In the younger Polish generation, I see a genuine interest in the German past of western Poland.

You mentioned that as you are more interested in your predecessors, your daughter is more concerned with national memory, e.g. understanding Holocaust. Why do you think that is? 

I'm not sure, but I guess this chapter of our family history is closed for my children; they see Poland as a modern country where they love to travel. But the horror of the Holocaust will probably occupy the memory of many generations to come. 

Your book is, in part, about choosing not to remember. What effect does this kind of behaviour have on the children of those who decided not to dwell in the past?

I don't know whether my father actually chose not to remember; it was a strategy of a nine-year-old child to survive. But the fact that our parents and grandparents preferred not to remember left a lot of mental and emotional load of understanding and memory for my generation.

Your book is a lot of things: a travelogue, a history book with parts of autobiography etc. In your opinion, which part/genre is the most important? 

The mixture is not a coincidence. It was important to me not to write just another family memory but to bring the story into the present time and link the fate of my family to that of many families in Poland and Central and Eastern Europe. I wanted to describe what the memory of World War II means today in this part of the world.

How was your book received in Germany? Did it lead to some difficult conversations? 

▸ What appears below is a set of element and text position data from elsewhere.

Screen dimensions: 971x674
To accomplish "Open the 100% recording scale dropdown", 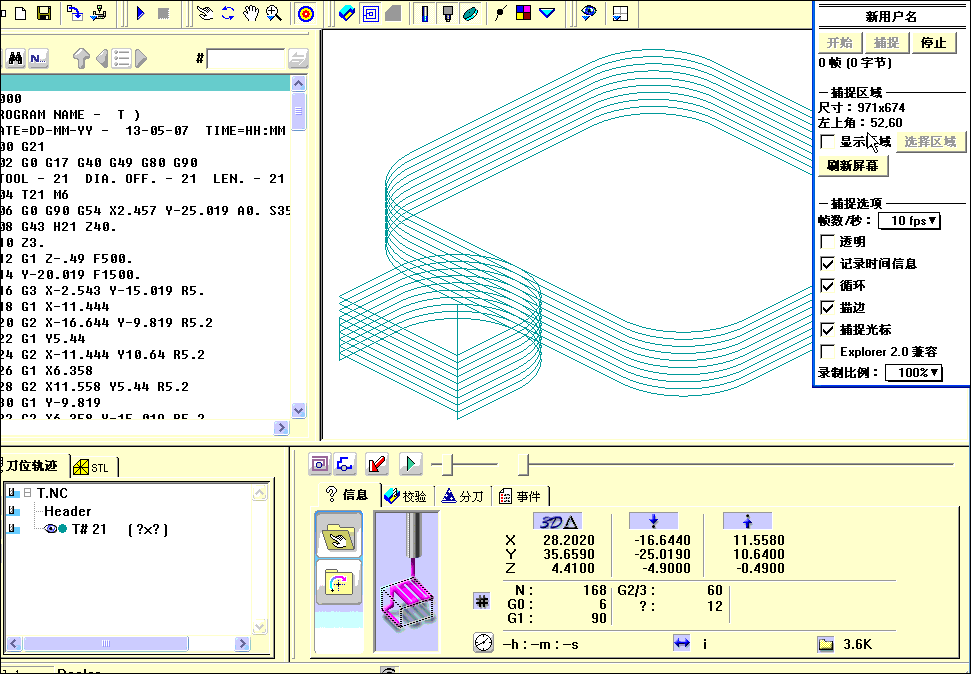I will click(x=914, y=373).
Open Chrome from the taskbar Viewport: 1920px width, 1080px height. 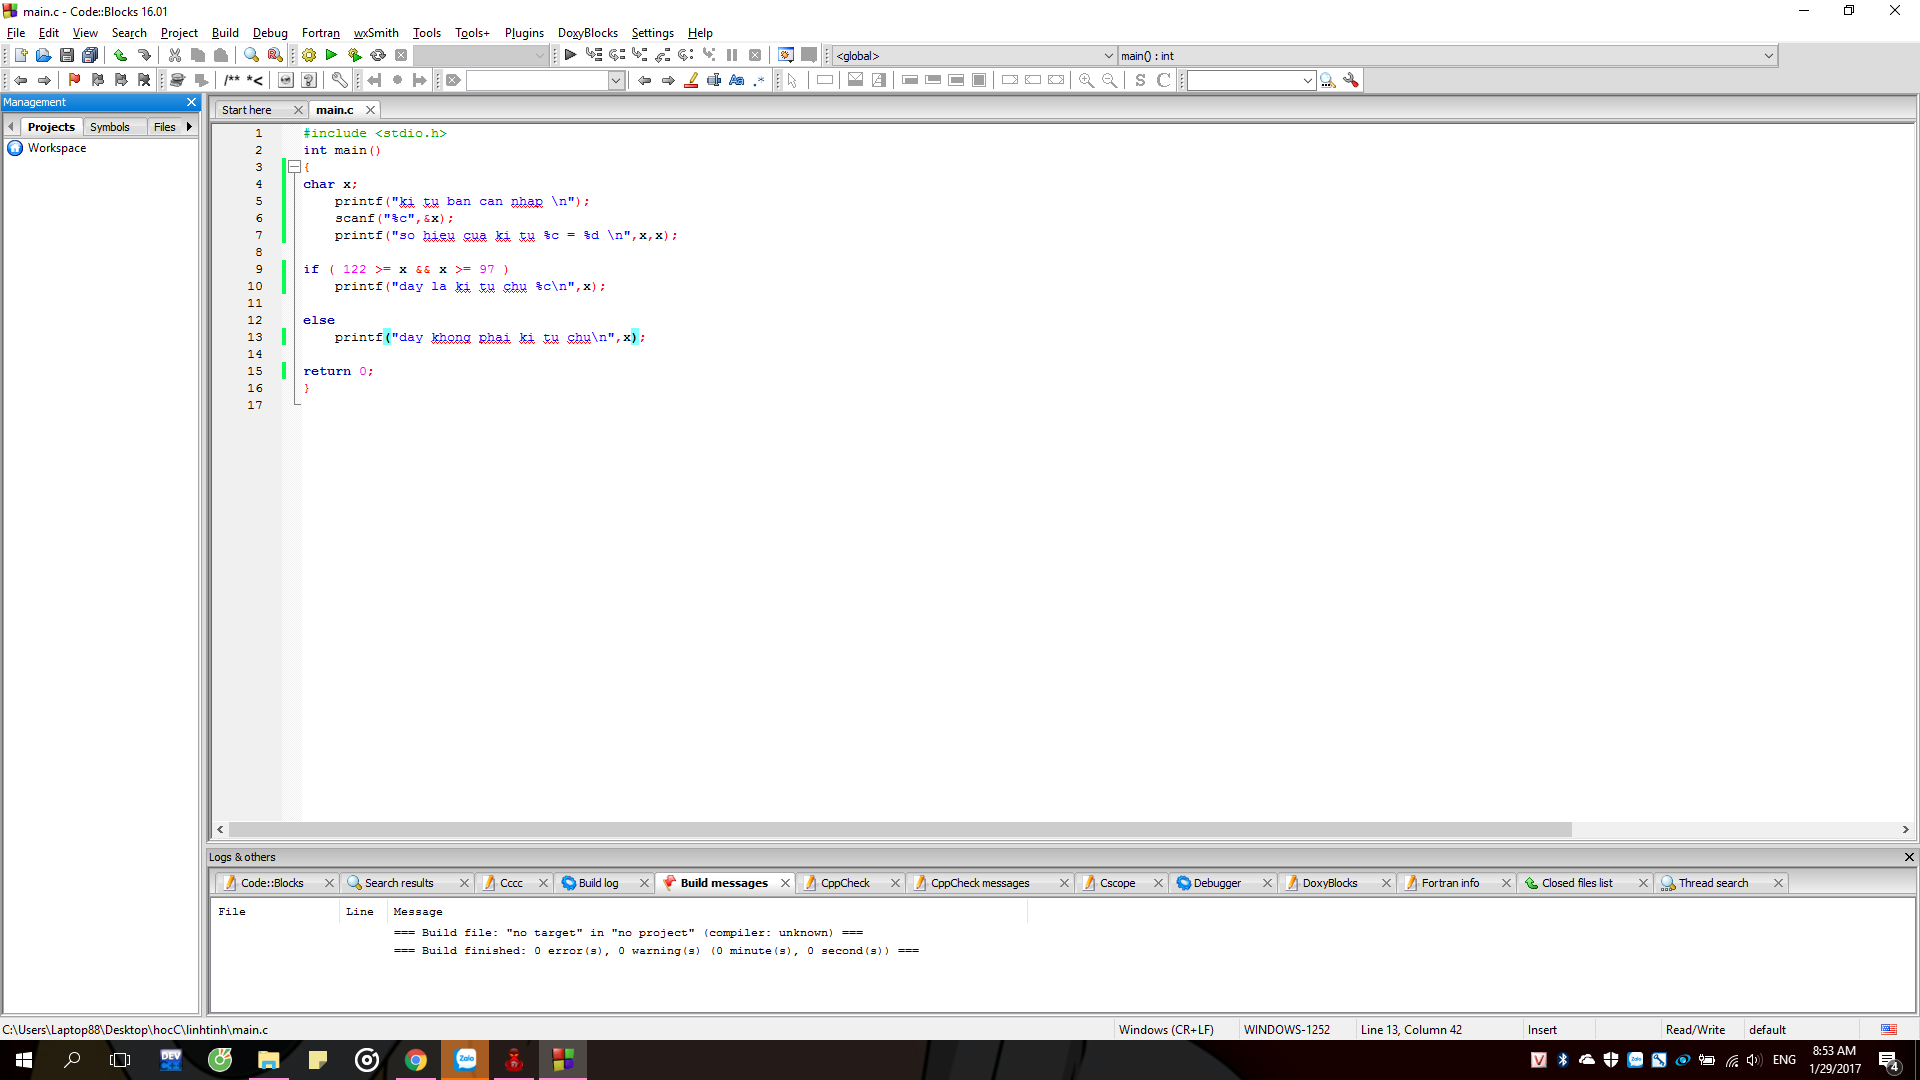pyautogui.click(x=416, y=1060)
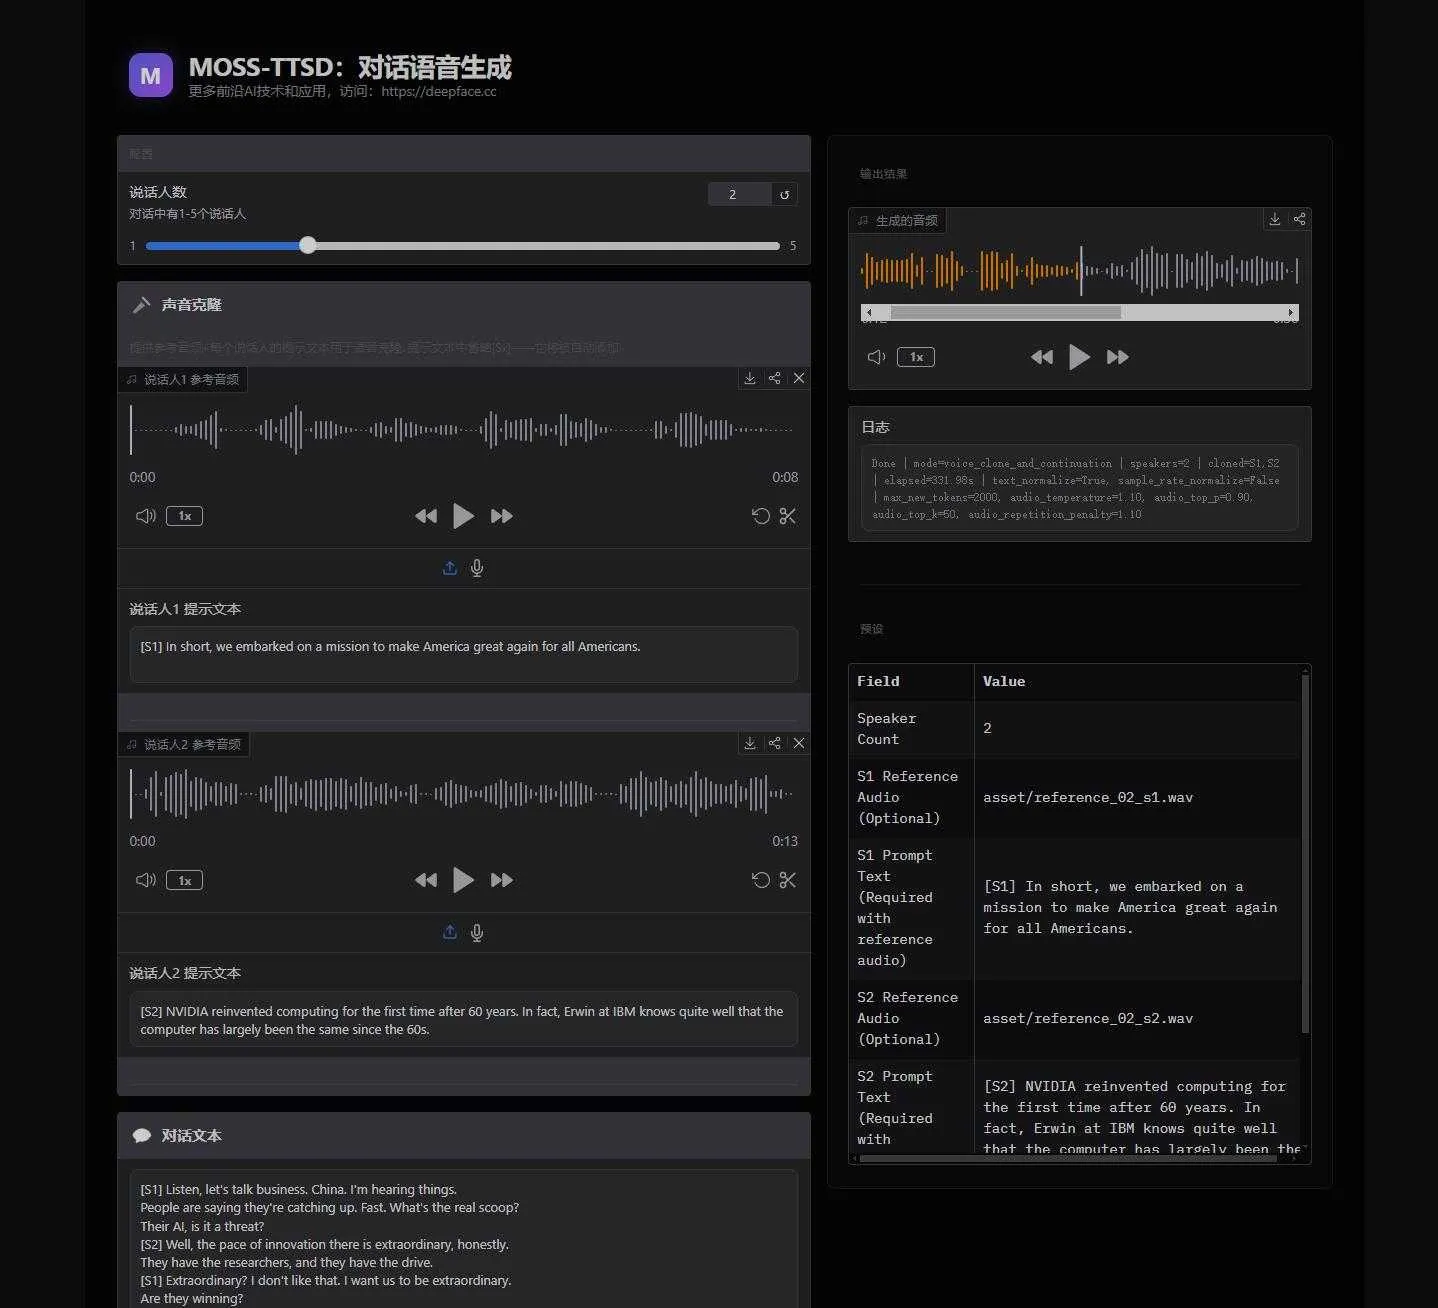Set speaker count using the 说话人数 slider

(x=307, y=245)
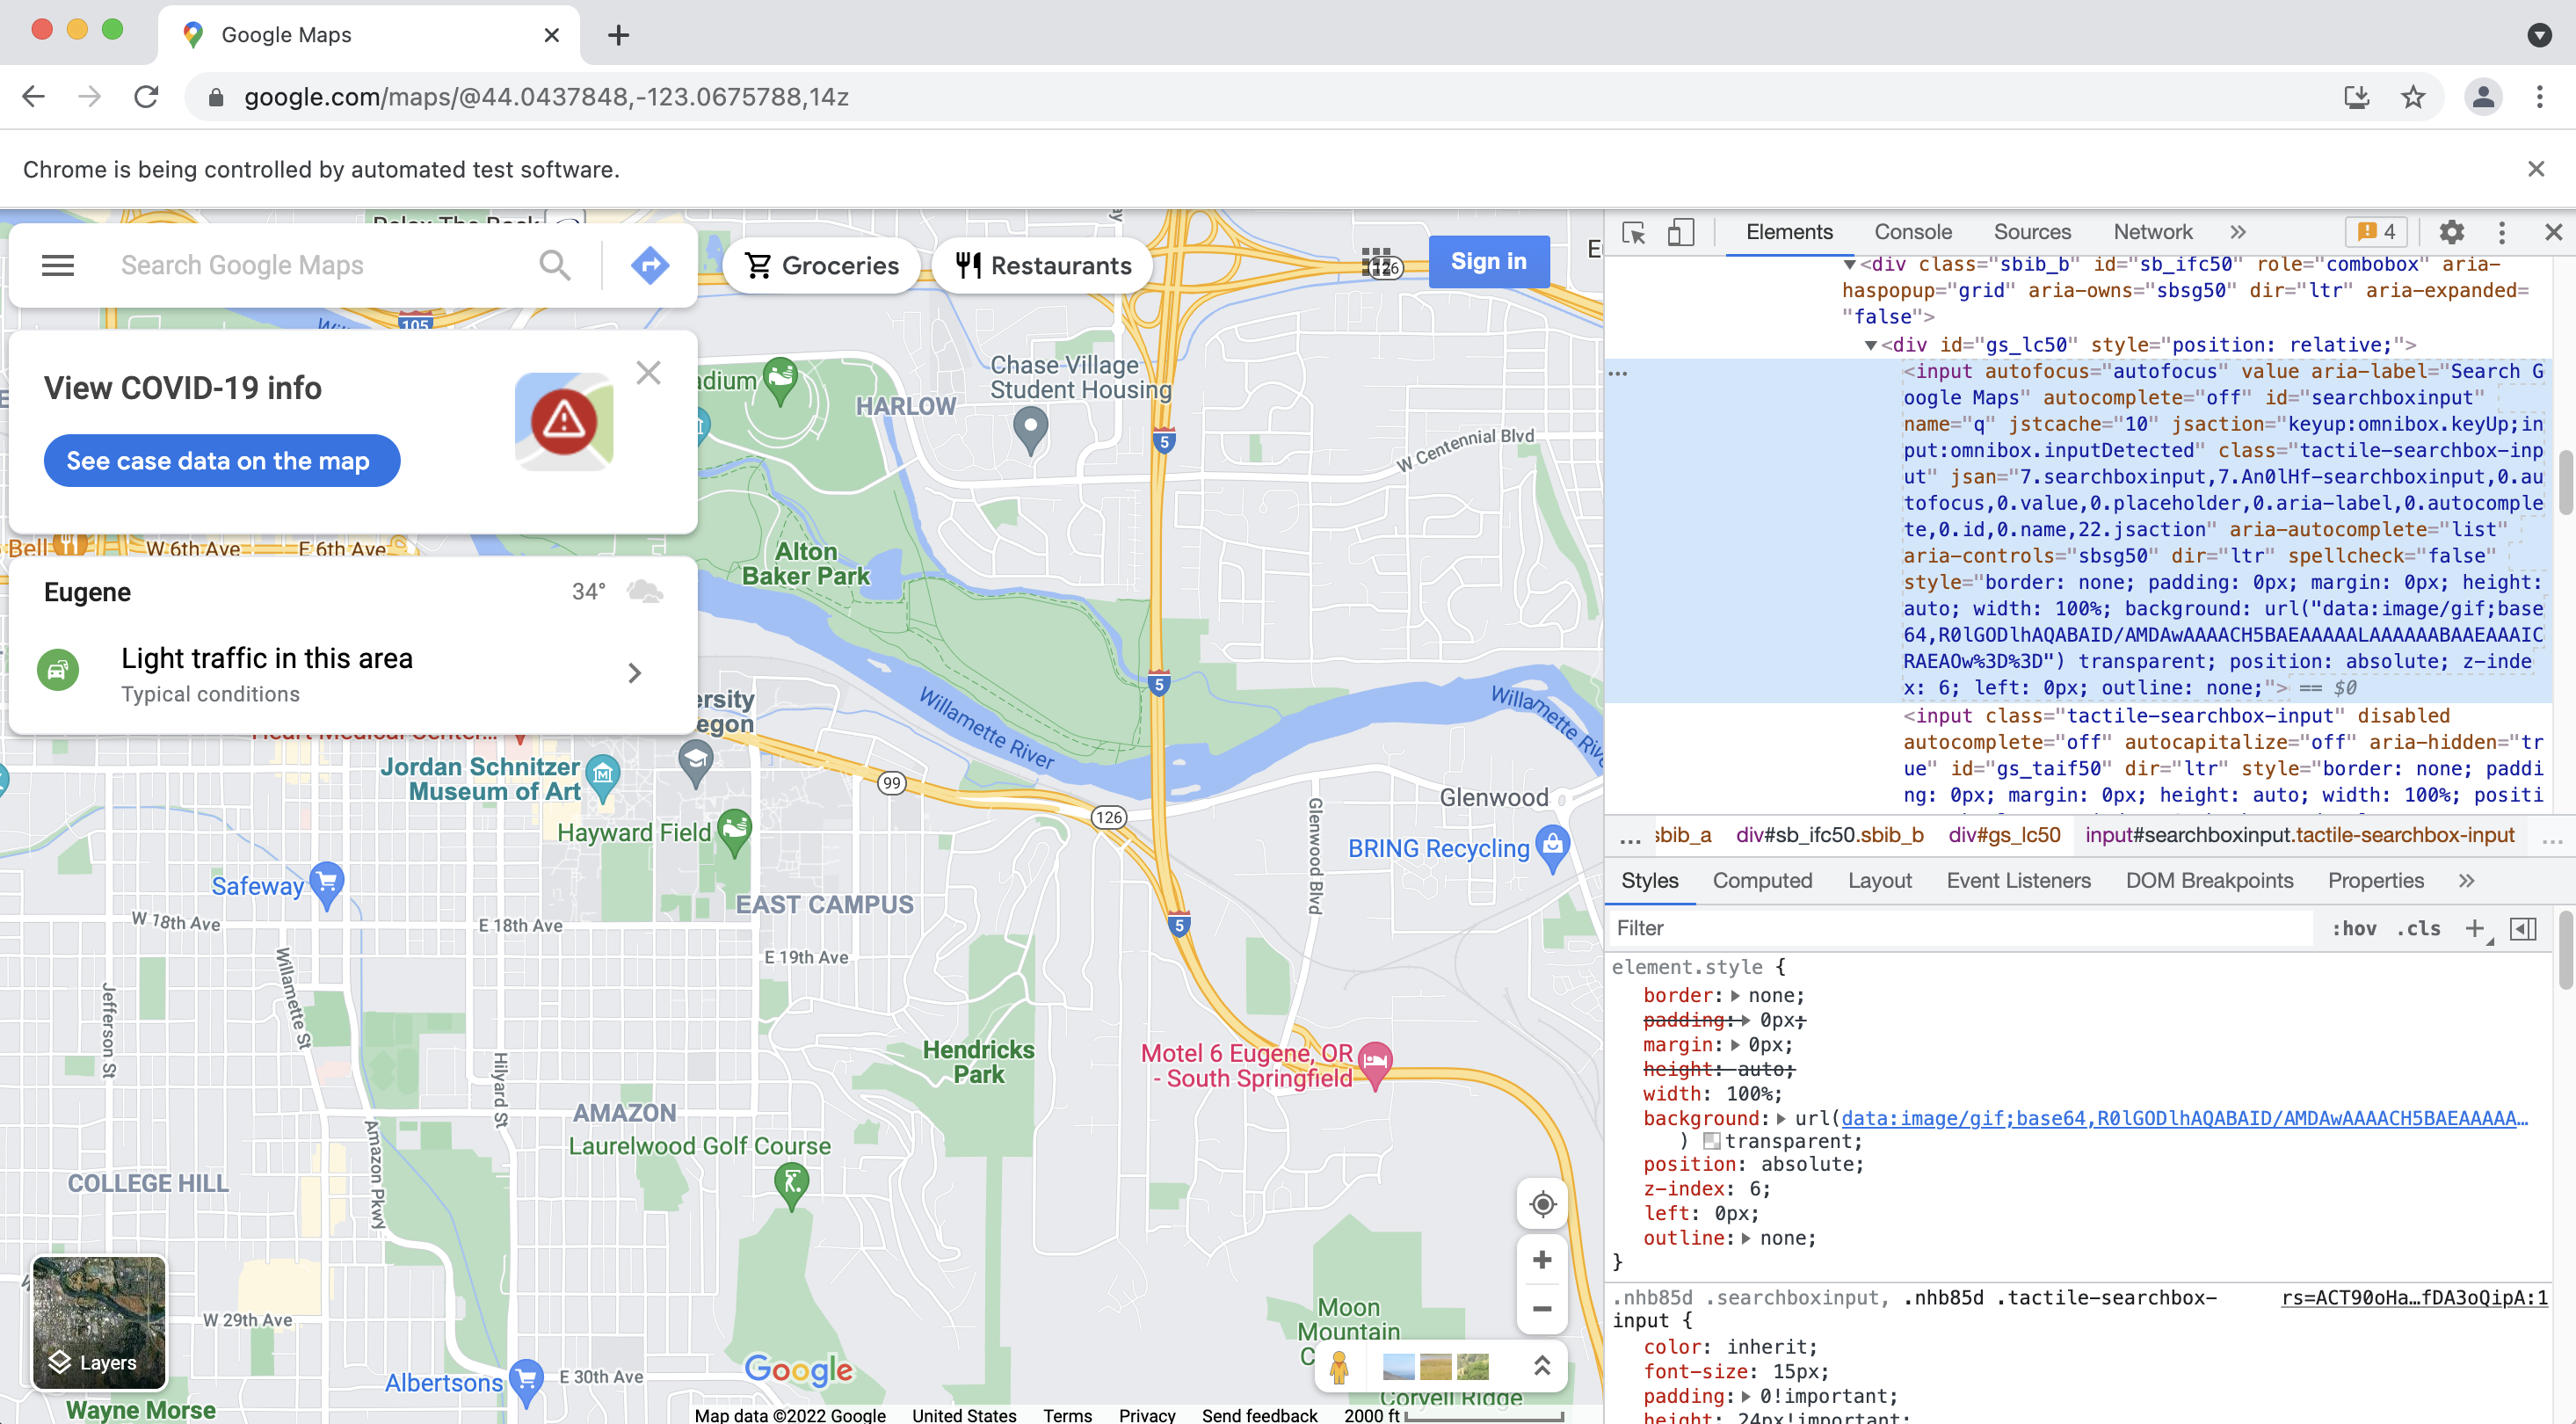Image resolution: width=2576 pixels, height=1424 pixels.
Task: Click See case data on the map
Action: click(222, 461)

The book was a great success in Germany, more than I could ever have imagined. I received dozens, if not hundreds, of letters and emails, many of them long and emotional; people come to me crying at my lectures. I never thought this topic was so virulent and emotional that there was still such a longing to speak about the past. Many tell me that they feel like I have actually told their story.

Are you open to publishing your book in Poland? 

It was my wish and, indeed, dream that my book would be translated into Polish, and I am very happy that it will be published in Poland at Wydawnictwo KARTA this autumn. I really hope to get more deeply into discussions with people from Poland.